Last month, Andy posted about the death of DeFarra Gaymon, who was shot and killed by a police officer in Newark, NJ during a crackdown of cruising at a park in the city. Essex County Sheriff Armando Fontoura tells the New Jersey Star-Ledger that the five-year sting operation in the park has been suspended:
"We’ve temporarily suspended the undercover operation there, but we're increasing uniformed patrol at Branch Brook. It's on hold for now. We're looking to tweak it and make some adjustments."New Jersey's largest LGBT organization is getting involved in the incident and past arrests in the park.
Garden State Equality, the state’s leading gay rights advocacy group, has now asked for documents related to previous lewdness arrests made at Branch Brook Park since 2005, saying any operation "targeting gay men or LGBT people specifically, or anyone perceived as such, is unconscionable — and as we strongly believe, illegal."As noted earlier, the prosecutor on the case claims that "Mr. Gaymon reached into his pocket and lunged at the officer in an attempt to disarm the officer. The officer shot him after "fearing for his life." The victim's family is now saying that that is complete nonsense. They claim that Gaymon would have never reacted violently and the police officer is lying in order to protect himself. They are also requesting that the FBI investigate the incident.

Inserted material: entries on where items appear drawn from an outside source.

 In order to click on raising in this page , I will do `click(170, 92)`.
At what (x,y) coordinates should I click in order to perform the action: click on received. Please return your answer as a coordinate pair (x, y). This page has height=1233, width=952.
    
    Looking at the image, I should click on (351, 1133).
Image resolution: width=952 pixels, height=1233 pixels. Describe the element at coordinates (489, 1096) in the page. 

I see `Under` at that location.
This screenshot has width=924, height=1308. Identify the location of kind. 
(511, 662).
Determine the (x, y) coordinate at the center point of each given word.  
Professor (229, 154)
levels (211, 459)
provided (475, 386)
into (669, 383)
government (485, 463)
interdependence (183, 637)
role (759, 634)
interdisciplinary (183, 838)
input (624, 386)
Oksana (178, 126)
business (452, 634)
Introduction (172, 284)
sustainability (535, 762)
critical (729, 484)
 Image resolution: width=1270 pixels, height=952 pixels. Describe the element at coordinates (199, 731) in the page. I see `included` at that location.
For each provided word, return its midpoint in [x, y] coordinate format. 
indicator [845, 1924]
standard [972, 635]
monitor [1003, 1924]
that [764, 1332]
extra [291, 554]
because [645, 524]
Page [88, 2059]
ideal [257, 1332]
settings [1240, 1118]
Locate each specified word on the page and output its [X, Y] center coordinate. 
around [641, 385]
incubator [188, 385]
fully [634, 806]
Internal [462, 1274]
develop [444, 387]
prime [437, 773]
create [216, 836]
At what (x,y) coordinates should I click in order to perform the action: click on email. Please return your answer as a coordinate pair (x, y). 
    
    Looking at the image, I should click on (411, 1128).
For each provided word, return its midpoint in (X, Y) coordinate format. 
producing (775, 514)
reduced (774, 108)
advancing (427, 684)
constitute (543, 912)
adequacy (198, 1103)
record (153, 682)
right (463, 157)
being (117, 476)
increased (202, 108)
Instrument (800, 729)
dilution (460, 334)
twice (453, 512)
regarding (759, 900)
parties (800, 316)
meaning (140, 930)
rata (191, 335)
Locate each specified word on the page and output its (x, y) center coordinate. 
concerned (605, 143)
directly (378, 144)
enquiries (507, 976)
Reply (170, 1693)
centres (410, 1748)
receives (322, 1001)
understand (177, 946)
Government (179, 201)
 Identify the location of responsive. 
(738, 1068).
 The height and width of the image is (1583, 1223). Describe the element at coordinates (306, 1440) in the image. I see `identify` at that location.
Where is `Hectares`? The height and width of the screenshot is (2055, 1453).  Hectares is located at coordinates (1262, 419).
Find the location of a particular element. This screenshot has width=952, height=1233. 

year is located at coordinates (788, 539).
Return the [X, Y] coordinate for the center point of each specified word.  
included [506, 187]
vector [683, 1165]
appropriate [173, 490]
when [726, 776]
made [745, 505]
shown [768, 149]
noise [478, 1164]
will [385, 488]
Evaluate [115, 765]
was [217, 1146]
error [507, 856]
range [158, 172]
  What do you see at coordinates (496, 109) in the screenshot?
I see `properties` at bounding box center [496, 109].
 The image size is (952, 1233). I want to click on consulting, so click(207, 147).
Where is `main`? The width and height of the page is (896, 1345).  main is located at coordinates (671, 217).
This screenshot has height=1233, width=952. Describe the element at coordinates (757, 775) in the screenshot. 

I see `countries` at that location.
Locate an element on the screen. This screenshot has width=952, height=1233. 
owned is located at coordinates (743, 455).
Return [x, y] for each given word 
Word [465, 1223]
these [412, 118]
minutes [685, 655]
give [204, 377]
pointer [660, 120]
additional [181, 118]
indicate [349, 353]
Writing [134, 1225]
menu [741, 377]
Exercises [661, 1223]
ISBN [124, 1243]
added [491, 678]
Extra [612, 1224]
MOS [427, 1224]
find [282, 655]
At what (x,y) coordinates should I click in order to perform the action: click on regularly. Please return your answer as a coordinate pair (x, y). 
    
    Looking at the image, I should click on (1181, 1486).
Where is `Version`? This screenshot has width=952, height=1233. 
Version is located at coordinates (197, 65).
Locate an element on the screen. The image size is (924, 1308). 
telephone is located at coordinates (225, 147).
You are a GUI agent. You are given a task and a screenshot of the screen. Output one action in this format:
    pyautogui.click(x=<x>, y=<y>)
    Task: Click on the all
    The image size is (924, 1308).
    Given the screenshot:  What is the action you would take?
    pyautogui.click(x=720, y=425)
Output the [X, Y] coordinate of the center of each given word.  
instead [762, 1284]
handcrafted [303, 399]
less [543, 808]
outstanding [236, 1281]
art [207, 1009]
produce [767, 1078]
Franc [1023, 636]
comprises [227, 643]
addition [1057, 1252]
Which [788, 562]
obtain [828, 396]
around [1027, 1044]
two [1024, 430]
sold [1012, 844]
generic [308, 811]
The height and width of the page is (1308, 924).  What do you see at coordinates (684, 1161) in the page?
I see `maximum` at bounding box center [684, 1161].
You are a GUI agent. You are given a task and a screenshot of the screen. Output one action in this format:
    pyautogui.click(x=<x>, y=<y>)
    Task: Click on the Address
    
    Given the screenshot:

Legal experts said though police cannot go after a specific group on the basis of gender or sexual orientation, neither can a defendant use that as a shield against committing a crime.
Joel Caplan, a Rutgers Law School professor, said both sides have legitimate concerns. "If a police department has jurisdiction in a particular area, it has a right to enforce the law," he said. "If a bunch of young kids are playing loud music at night, police aren’t targeting the juveniles, they’re targeting the activity. But it also raises the question, why (is the sheriff) choosing to enforce that and not something else?"